In [5]:
#Imports & hyperparameters


import pickle
import torch
import numpy as np
from torch.utils.data import Dataset, DataLoader

# Training device
device     = torch.device("cuda" if torch.cuda.is_available() else "cpu")

# Path to expert trajectories (simple_push)
data_path  = "Expert_data/expert_data_rllib_simple_push.pickle"

# BC hyperparameters
batch_size = 64
lr         = 1e-3
epochs     = 50
hidden_dim = 64

print("Device:", device)
print("Data path:", data_path)

Device: cpu
Data path: Expert_data/expert_data_rllib_simple_push.pickle


In [6]:
# Load & inspect expert_data
# Load the pickled expert trajectories
with open(data_path, "rb") as f:
    expert_data = pickle.load(f)

# Sanity check
print("expert_data type:", type(expert_data))
print("Agents available:", list(expert_data.keys()))

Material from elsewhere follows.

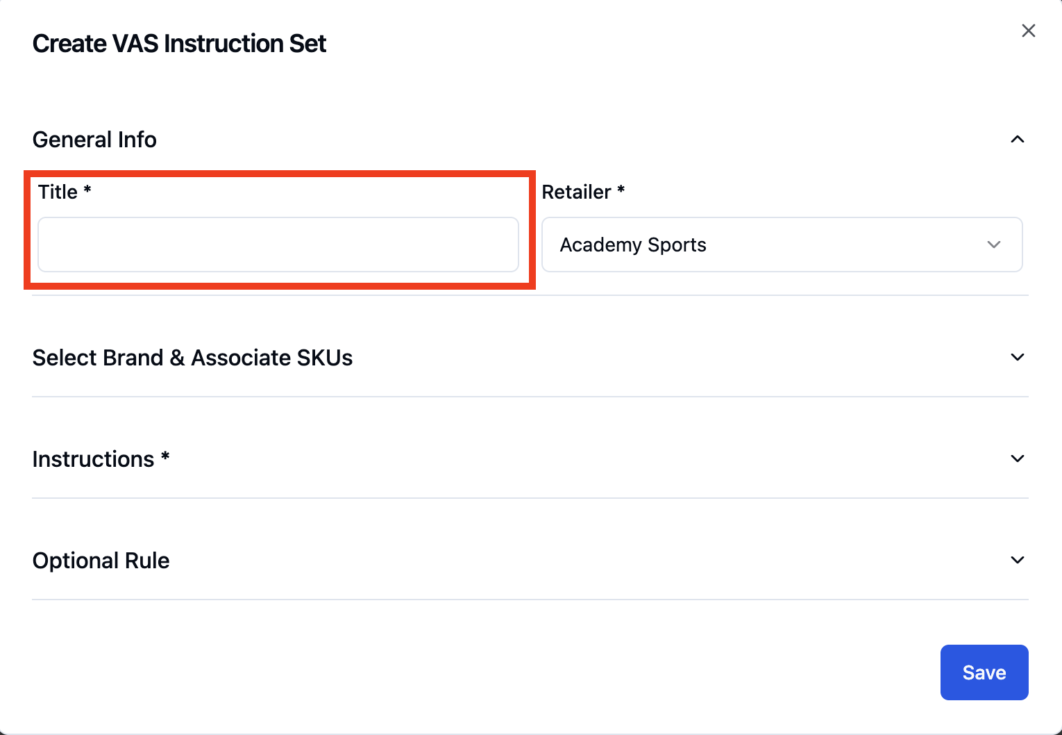
Task: Close the Create VAS Instruction Set dialog
Action: pos(1028,31)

# For each agent, print number of transitions and example shapes
for agent, data in expert_data.items():
    n_states  = len(data["states"])
    n_actions = len(data["actions"])
    # Peek at shapes
    state_shape  = np.array(data["states"][0]).shape
    action_shape = np.array(data["actions"][0]).shape
    print(f"  {agent}: {n_states} transitions, state shape={state_shape}, action shape={action_shape}")

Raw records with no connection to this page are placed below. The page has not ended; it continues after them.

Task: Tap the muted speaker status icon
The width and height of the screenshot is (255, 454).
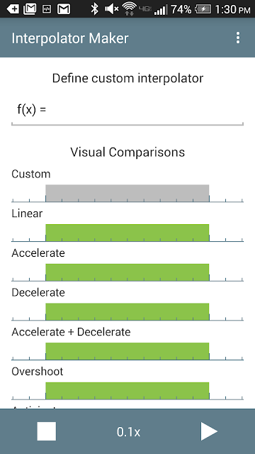Action: point(112,9)
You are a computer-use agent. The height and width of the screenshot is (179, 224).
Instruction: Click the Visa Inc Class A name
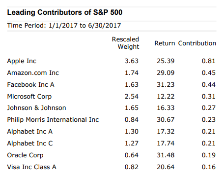[31, 167]
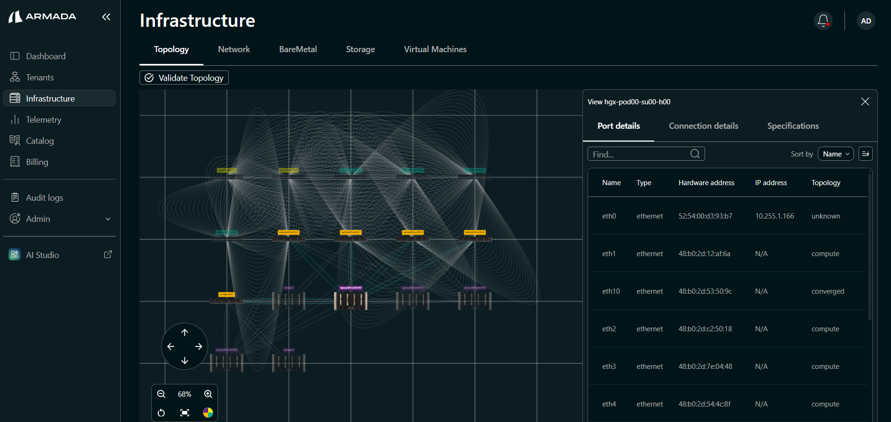The height and width of the screenshot is (422, 891).
Task: Zoom out the topology view
Action: pos(161,394)
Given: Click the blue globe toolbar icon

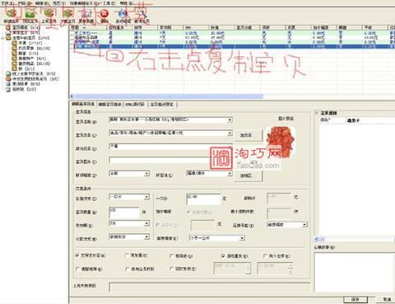Looking at the screenshot, I should [x=123, y=14].
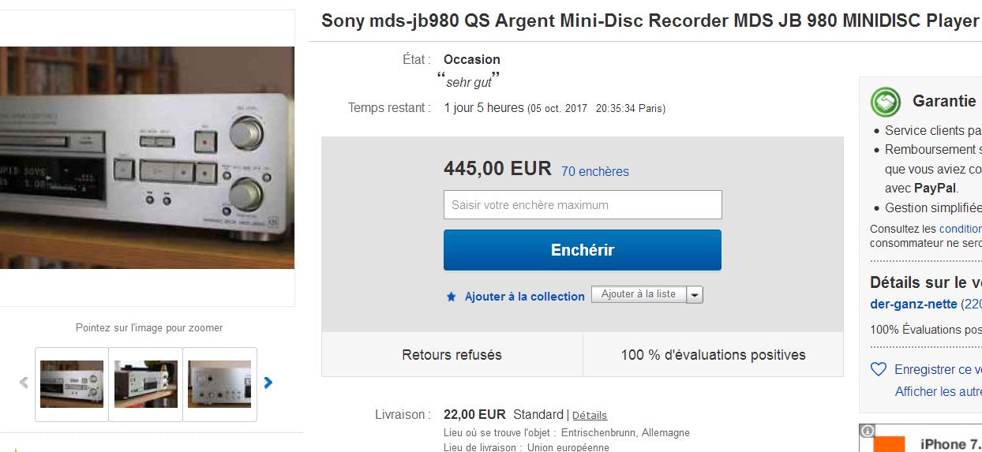Click the star icon beside Ajouter à la collection
Image resolution: width=982 pixels, height=452 pixels.
point(452,297)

expert_data type: <class 'dict'>
Agents available: ['adversary_0', 'agent_0']
  adversary_0: 1200 transitions, state shape=(8,), action shape=()
  agent_0: 1200 transitions, state shape=(19,), action shape=()


In [7]:
# SingleAgentExpertDataset + DataLoaders
class SingleAgentExpertDataset(Dataset):
    def __init__(self, states, actions):
        # Convert lists of numpy arrays into torch tensors
        self.states  = torch.from_numpy(np.array(states)).float()
        self.actions = torch.from_numpy(np.array(actions)).long()

    def __len__(self):
        return len(self.states)

    def __getitem__(self, idx):
        return self.states[idx], self.actions[idx]

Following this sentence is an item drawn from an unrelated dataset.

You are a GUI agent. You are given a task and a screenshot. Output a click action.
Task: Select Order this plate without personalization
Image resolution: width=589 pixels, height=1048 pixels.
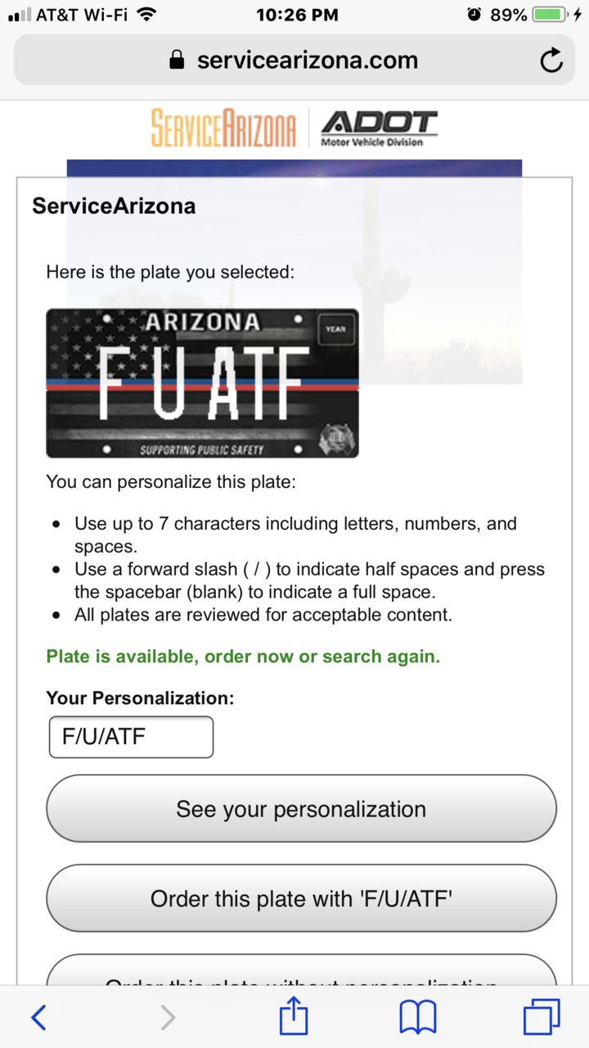[x=301, y=970]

# Instantiate datasets and loaders
datasets = {}
loaders  = {}

for agent, data in expert_data.items():
    ds     = SingleAgentExpertDataset(data["states"], data["actions"])
    loader = DataLoader(ds, batch_size=batch_size, shuffle=True)
    datasets[agent] = ds
    loaders[agent]  = loader

    # Print a batch shape for sanity
    s_batch, a_batch = next(iter(loader))
    print(f"{agent} batch shapes → states: {s_batch.shape}, actions: {a_batch.shape}")

adversary_0 batch shapes → states: torch.Size([64, 8]), actions: torch.Size([64])
agent_0 batch shapes → states: torch.Size([64, 19]), actions: torch.Size([64])